Because my art isn't gone.

Instead nowadays at 8pm you'll find me on my sofa with bubs passed out alongside me. I maybe mindlessly blog, or maybe mindlessly check chats, or put some lines down on my animations and paintings, or maybe mumble along to Spotify on my smart TV if I'm feeling musical, but that's all the good life for me.

Despite the hectic mum life, I yearn to keep making art. I'm glad keeping up art is completely do-able. You don't have to abandon your main passion by becoming a mum, but you do have to be careful about what extra obligations you agree to from here on out!

Ever since bubs was born, then I went back to uni to finish my last semester part-time, it has been absolute madness in terms of managing my creative/emotional energy and time. Especially whilst 'grandpa' is travelling, as not having a single babysitter available for a week when you're a solo mum means you really can't expect to catch a break...

So much extra junk I agreed to on a whim, simply because I thought something sounded fun, is now something I severely regret ever agreeing to.

My enthusiasm for random events and projects barely lasts for a week regarding most shit I've jump at. I often abused myself and thought it was because I never finish anything.

But then again, I am finish looping animations, I am finish zines, I finished my Bachelor of Arts degree? 

The truth is, you can't do a billion projects at once. I am just maturing and balancing out. I don't take on too much lately because my baby is at the forefront of my mind. I'm more mature in managing my emotional energy/time and finding out what is the best use of my time, but yeah I am still prone to jumping at some whims.

I bravely proposed to organise the Global Game Jam for Adelaide next late January, only since I know local people distinctly said they can't be stuffed to organise it anymore. I won't complain further as they may read this, but TDLR; I am trying to host the GGJ only in case a handful of South Australians such as myself want to have the choice to participate next January. They deserve to join a local jam site if they feel like it. 

It's a community service to have it available for South Aussie devs.

Therefore, I won't feel embarrassed if only even two jammers actually do the Adelaide GGJ in the end. I won't feel bad. Because I want to maybe make a 2D animated game. Not pixel art fellas, but my full animated TVPaint style. Something interesting.

But I am not overthinking, getting stressed and killing the fun with anything I do anymore. I don't have enough 'spoons' in the cutlery drawer, as the youngsters say!

I am trying to instead, commit to only super creative and/or social events from here on out. I am not interested in networking, studying masters/honors/whatever, or really even attempting to barge my way into any artistic industry. Especially the smhoozing, as I never liked that tactic to begin with.

But hey, if you like my animations, I'm here! I'm a full-time mum with a big time passion for animating.

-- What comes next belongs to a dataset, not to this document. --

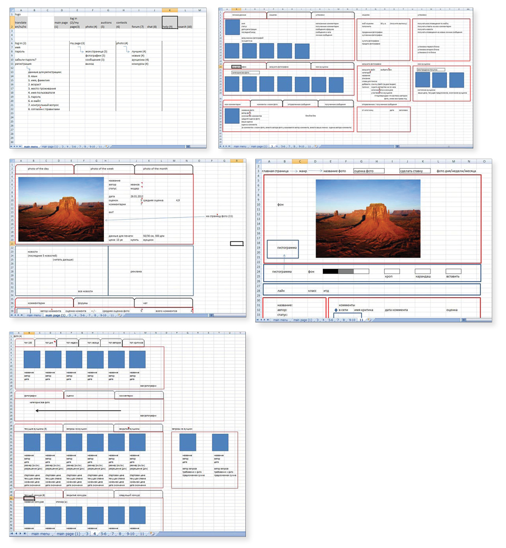Click the desert photo under "photo of the day"

(61, 209)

Always have been, nothing new about that. I highly doubt foofah whatever studio recruiters value my unique life experience and current work, but it hasn't kept me from creating. I am not even considering working right now, I just animate for myself because it's a part of me.

My 'garden' LoopdeLoop has become more of an annoying struggle the longer I've worked at it, but I haven't had the braincells to solve every hard part of the animation all at once.

Art is a marathon, as I've said countless times before. Not every day is full of eureka moments. You just gotta put in some little effort every day, and putting down some little lines every day the best habit you can ever have.

I had a hectic Saturday where I drove bubs and my ass across town and back for an event. Also my new home already looks like a bomb hit it and I don't want to be a slob anymore. I prioritise getting into helpful clean habits, and adjusting to this life.